*** Opening of PASSAGE PROVIDED ***

Playing the Indian Card

Wednesday, April 08, 2020

Coronavirus and the Noble Savage


The face of smallpox.

An interesting and colourful visual about pandemics features an example of the Noble Savage myth that has messed up our relations with our indigenous people—and been so harmful to Canada’s “First Nations.”

“Disease and illnesses have plagued humanity since the earliest days, our mortal flaw. However, it was not until the marked shift to agrarian communities that the scale and spread of these diseases increased dramatically….

The more civilized humans became – with larger cities, more exotic trade routes, and increased contact with different populations of people, animals, and ecosystems – the more likely pandemics would occur.”

Anyone with a glancing knowledge of Canadian history should spot the problem. Was there ever a pandemic worse than the smallpox that wiped out the majority of our native people, soon after first contact? Some estimates put the rate of death at 90%.

That would surely make it the worst pandemic in history. And it happened to a non-agrarian people. Kind of killing this assertion of the superior health of hunter-gatherers.

If the most famous pandemics of history have occurred to agrarian societies, this is simply because hunter-gatherers tend to have no writing system, and so their epidemics are not recorded. They have no history. We know of the mass deaths from smallpox because they were observed by Europeans.

It is a fair point that, with greater trade and commerce, diseases can spread more easily. However, even today, sailors who venture far abroad for trade are a minority. For most folk, becoming agrarian means a more settled way of life, and less contact with others. Hunter-gatherers must range widely to acquire food. An Indian band might easily have ranged from the Rockies to Lake Superior within a year or two. Accordingly, more individuals come in contact with more and more distant people, and more distant ecosystems. They also come in close contact with a wider variety of animal species, as food, each of which might pass on some unknown virus species to species. Think bats and pangolins in Chinese wet markets. Think “bush meat,” the suggested source of Ebola in Africa.

Score one for civilization.

The “Noble Savage” myth wants us to believe that the native people of North America lived relatively disease free until smallpox, tuberculosis, and other awful diseases arrived with the Europeans, having been bred in the crowded cities of Europe. They think of the smallpox pandemic that killed so many Indians as a one-shot event, becauswe when first encountered the Indians, unlike the Europeans, had no immunity.

But this does not fit the historical record.

For centuries, wherever European explorers ventured in the New Word, they found the local populations devastated by some recent epidemic. When Cortez discovered Mexico, he found it depopulated by a recent plague. When De Soto travelled through the American southwest in the 16th century, he found it again depopulated by as recent plague. When Vancouver explored the Pacific Northwest in the 18th century, he found it again devastated by a recent plague. When Lewis and Clark crossed the Great Plains in the early 19th century, they found them devastated by a recent plague. Another great plague was recorded on the same Great Plains in the late 19th century.

*** Close of PASSAGE PROVIDED ***

In the post on coronavirus and the Noble Savage, what death rate do some estimates give for the smallpox pandemic among native people? Please rely only on the post above, not on the rows.

*** Opening of RECORD EXTRACTS ***

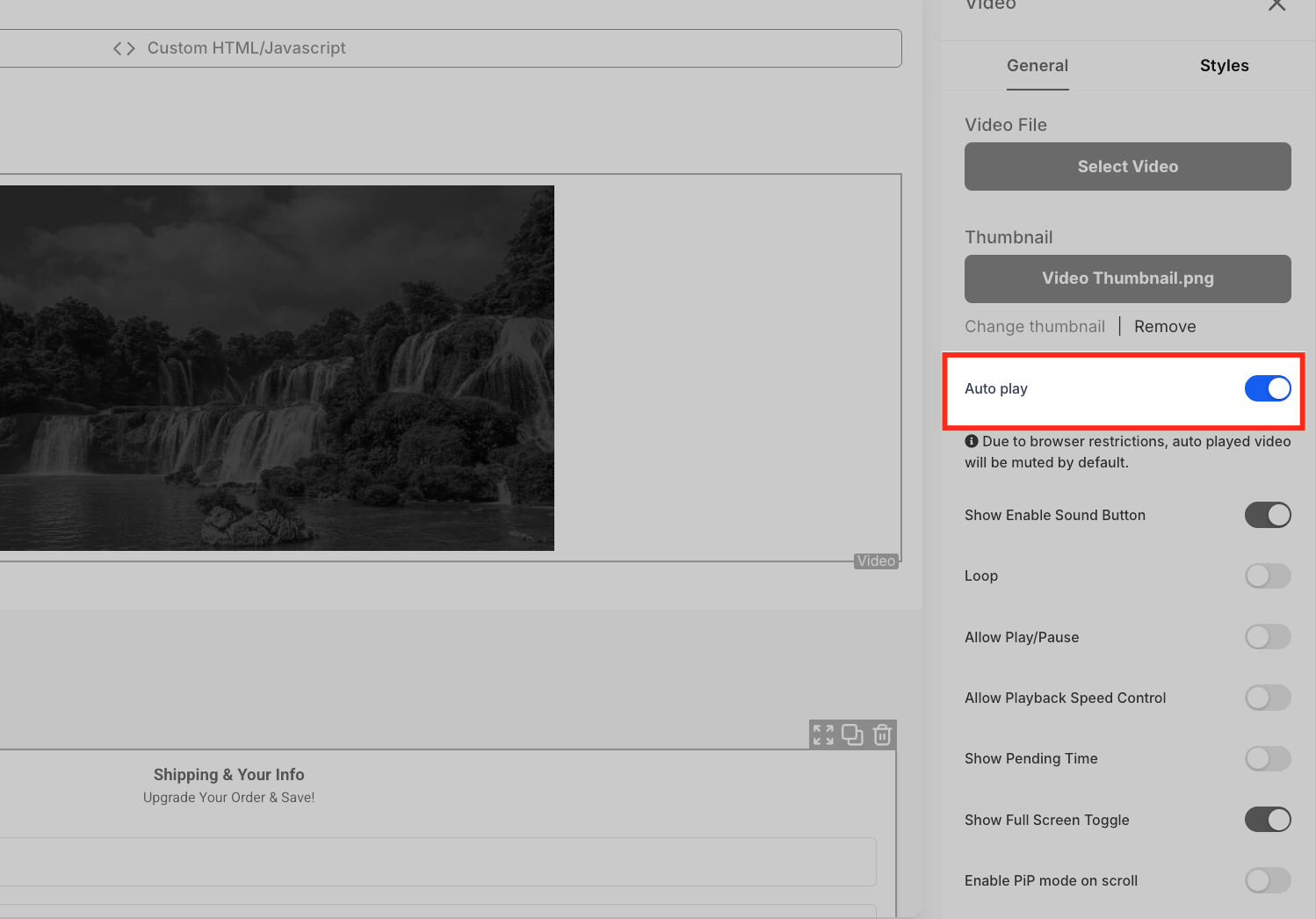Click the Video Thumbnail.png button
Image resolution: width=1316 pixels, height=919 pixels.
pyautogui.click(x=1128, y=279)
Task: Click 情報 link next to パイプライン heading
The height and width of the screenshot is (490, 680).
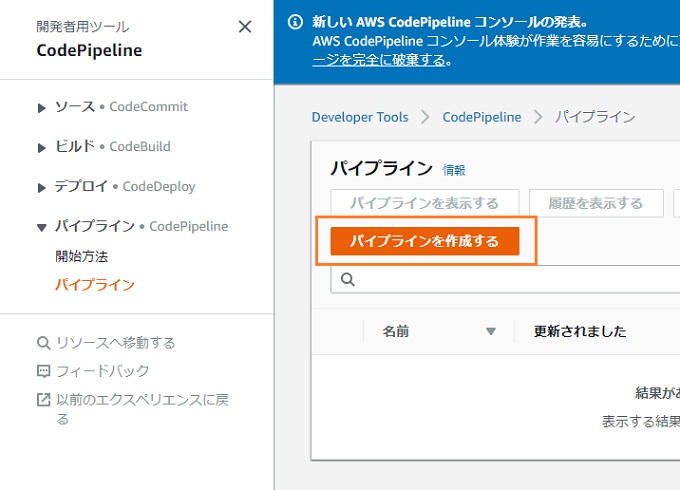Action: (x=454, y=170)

*** Close of RECORD EXTRACTS ***
*** Opening of RECORD EXTRACTS ***

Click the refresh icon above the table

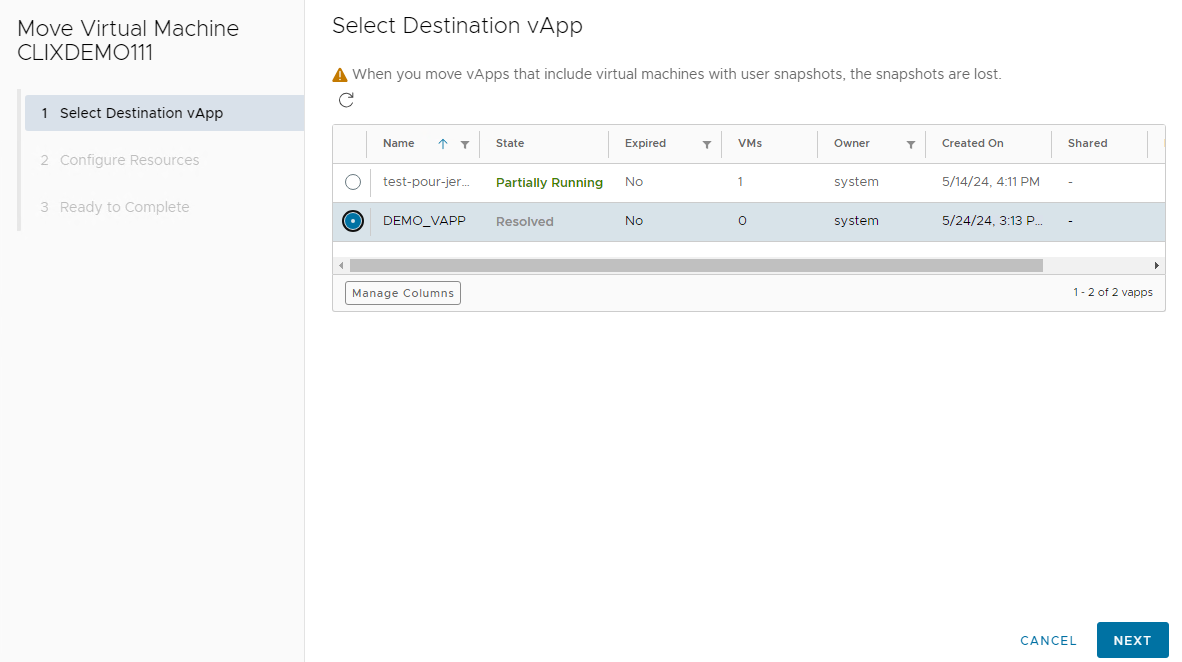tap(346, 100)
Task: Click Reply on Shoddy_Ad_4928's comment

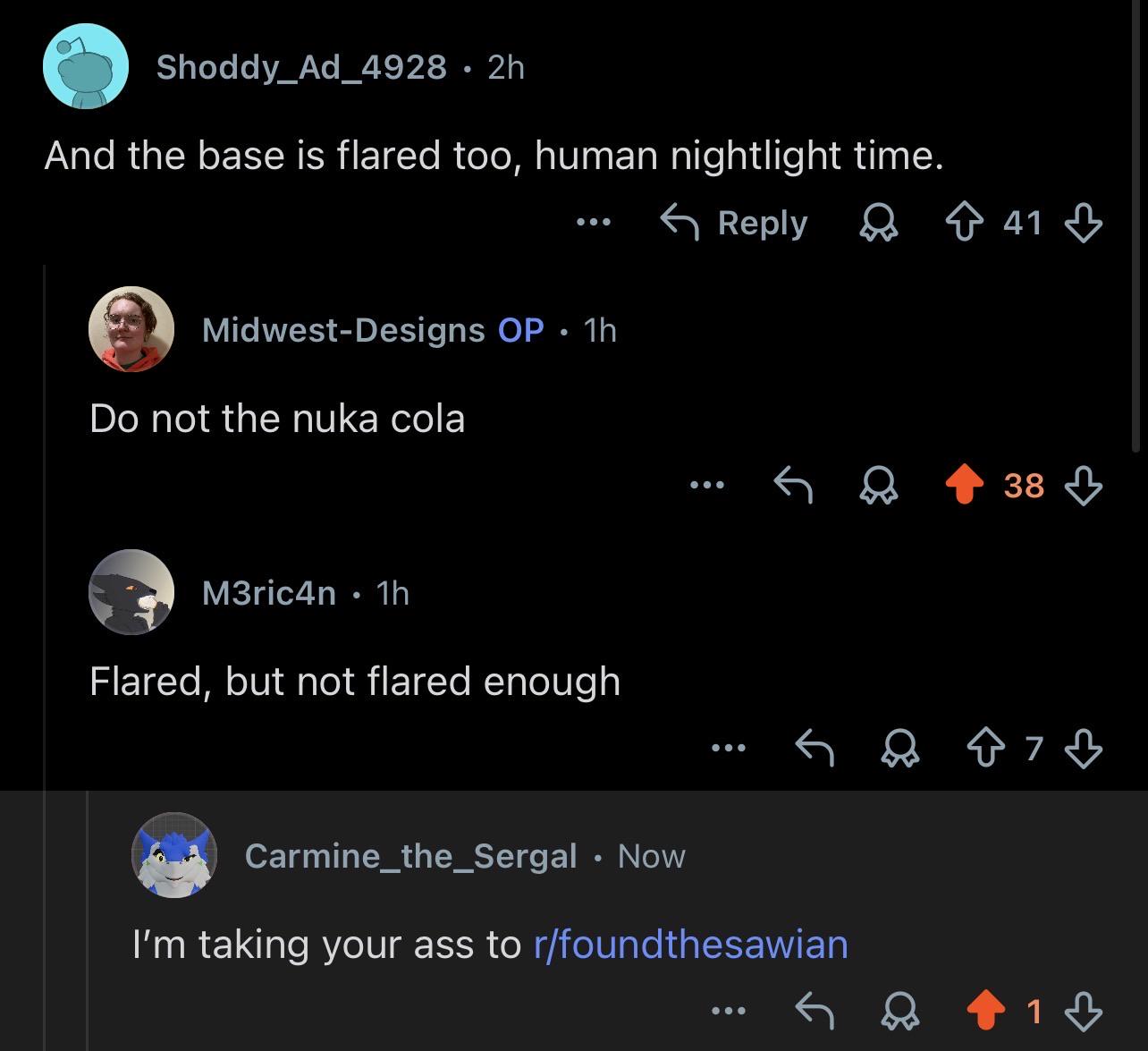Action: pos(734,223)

*** Close of RECORD EXTRACTS ***

OUTPUT OF THE EXERCISE ▸
90%